-- Exercise materials --
::::

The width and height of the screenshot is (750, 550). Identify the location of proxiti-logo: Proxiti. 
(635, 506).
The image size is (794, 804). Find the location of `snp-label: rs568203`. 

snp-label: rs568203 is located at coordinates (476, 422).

::::

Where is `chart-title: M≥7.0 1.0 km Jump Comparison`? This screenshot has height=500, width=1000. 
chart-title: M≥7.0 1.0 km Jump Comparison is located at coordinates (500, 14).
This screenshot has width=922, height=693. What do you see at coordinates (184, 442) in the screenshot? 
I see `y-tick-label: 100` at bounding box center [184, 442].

::::

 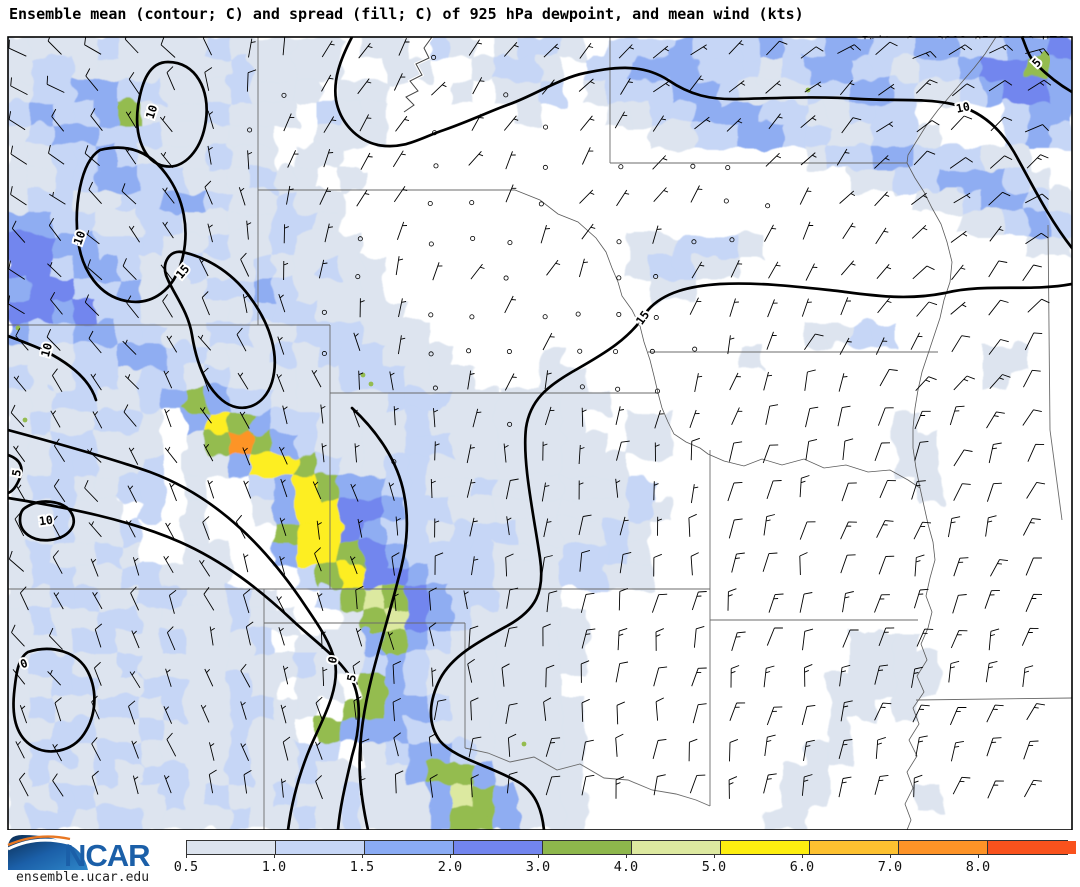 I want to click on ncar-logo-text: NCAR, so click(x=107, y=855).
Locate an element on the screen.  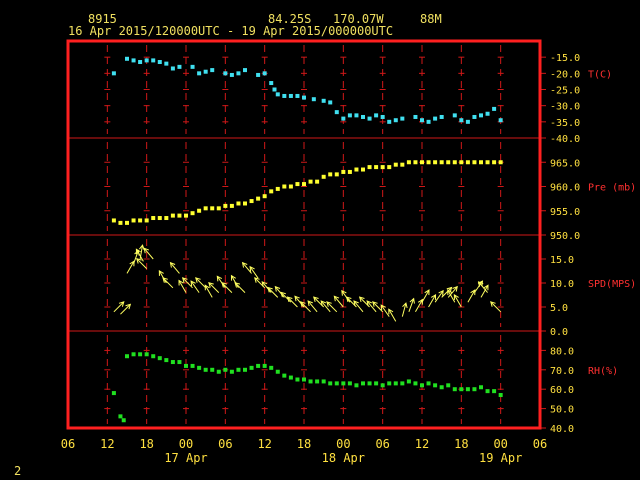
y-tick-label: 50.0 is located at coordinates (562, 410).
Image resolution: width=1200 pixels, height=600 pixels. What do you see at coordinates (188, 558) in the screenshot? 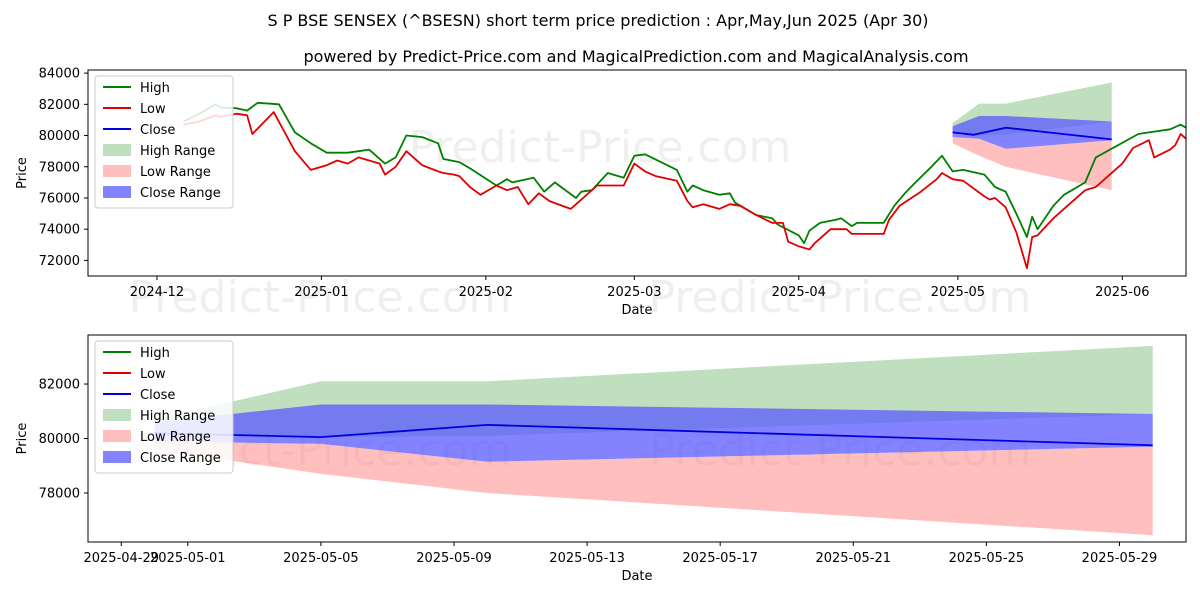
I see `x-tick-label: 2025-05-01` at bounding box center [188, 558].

::::

-- Your objective --
Can you lay out the entries from the line with "has height=500, width=1000." up to and including the line with "center [184, 442]." as a JSON list of strings, one string per line, leaving out blank lines?

-- Solution --
[
  "Where is `chart-title: M≥7.0 1.0 km Jump Comparison`? This screenshot has height=500, width=1000. ",
  "chart-title: M≥7.0 1.0 km Jump Comparison is located at coordinates (500, 14).",
  "This screenshot has width=922, height=693. What do you see at coordinates (184, 442) in the screenshot? ",
  "I see `y-tick-label: 100` at bounding box center [184, 442]."
]